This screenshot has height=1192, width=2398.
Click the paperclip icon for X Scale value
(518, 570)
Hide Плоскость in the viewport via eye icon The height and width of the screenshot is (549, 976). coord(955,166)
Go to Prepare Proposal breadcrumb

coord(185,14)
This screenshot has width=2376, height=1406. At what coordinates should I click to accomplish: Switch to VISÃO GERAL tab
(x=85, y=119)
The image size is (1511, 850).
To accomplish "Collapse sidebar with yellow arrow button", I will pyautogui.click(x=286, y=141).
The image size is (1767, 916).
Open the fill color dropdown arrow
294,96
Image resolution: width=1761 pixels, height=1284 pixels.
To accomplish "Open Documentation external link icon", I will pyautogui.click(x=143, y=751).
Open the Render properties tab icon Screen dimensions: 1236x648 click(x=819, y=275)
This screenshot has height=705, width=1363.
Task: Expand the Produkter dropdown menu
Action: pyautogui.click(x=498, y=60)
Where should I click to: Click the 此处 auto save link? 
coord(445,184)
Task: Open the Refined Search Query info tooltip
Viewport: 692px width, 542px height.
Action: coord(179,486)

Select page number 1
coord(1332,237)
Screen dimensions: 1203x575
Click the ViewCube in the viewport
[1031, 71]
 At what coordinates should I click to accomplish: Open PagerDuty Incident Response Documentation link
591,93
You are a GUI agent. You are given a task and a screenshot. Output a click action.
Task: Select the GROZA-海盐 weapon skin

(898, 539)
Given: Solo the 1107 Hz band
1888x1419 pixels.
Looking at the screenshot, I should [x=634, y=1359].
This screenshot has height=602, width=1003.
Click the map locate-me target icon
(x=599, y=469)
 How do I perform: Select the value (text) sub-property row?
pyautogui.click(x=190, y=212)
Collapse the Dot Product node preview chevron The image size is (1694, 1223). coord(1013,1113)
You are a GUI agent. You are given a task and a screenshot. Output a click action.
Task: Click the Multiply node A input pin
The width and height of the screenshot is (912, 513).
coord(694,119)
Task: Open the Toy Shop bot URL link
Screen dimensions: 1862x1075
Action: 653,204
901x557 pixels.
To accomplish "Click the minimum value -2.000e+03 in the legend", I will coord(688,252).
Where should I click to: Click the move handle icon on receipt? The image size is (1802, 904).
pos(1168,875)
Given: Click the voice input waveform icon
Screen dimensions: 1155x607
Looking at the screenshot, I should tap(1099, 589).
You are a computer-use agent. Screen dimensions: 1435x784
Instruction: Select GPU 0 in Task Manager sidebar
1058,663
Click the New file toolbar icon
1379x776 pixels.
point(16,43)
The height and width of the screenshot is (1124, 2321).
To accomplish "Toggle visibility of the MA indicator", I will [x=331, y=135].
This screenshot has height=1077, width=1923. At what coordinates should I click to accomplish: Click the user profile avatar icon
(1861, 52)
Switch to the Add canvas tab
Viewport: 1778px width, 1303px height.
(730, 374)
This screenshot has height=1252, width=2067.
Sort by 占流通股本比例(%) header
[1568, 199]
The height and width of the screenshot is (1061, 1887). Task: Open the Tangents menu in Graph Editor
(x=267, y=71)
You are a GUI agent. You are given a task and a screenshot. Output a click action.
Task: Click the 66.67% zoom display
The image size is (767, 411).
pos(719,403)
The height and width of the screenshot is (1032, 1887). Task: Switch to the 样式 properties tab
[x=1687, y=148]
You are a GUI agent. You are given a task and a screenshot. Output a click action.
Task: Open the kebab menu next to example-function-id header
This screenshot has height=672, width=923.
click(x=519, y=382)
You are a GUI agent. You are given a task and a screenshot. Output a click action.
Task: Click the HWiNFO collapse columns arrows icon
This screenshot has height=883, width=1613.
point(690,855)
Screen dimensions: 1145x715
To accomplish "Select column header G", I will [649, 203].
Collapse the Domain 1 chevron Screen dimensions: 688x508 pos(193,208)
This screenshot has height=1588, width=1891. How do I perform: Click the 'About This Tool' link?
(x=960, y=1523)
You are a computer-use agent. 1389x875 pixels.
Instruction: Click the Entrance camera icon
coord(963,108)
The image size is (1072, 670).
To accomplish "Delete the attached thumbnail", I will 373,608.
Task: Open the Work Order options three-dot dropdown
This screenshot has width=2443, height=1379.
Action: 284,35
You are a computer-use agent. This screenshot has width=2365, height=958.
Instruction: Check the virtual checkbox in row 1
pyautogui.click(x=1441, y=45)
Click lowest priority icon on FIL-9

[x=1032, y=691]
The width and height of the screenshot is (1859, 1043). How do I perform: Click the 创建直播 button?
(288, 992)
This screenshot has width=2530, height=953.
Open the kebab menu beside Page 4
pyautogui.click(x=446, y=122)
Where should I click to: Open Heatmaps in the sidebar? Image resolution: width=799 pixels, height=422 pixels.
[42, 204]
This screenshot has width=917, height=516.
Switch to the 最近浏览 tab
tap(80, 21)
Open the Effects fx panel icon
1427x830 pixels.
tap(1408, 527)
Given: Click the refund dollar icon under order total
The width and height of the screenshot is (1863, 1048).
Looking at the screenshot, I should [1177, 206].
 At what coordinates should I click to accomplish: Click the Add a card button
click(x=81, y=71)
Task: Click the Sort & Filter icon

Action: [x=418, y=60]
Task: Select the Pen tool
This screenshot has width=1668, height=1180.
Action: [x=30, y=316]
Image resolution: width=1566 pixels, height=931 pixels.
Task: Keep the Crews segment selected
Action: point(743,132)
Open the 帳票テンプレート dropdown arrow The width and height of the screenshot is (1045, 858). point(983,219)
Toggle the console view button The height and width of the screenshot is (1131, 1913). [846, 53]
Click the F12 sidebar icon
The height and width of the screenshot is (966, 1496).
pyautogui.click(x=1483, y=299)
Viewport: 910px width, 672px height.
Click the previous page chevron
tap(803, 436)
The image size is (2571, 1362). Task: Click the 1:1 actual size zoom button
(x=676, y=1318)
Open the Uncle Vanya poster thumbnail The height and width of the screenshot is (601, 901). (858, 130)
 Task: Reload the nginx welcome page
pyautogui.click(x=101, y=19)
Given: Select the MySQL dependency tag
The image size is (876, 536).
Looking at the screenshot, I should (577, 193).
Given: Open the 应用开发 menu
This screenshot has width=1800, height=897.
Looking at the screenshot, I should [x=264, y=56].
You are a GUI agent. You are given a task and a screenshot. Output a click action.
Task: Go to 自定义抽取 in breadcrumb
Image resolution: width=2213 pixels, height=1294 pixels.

# # # #

Activity:
Taking the records above line by line, count those that hold the word "input"; the number is the entire answer.

Solution to the exercise:
2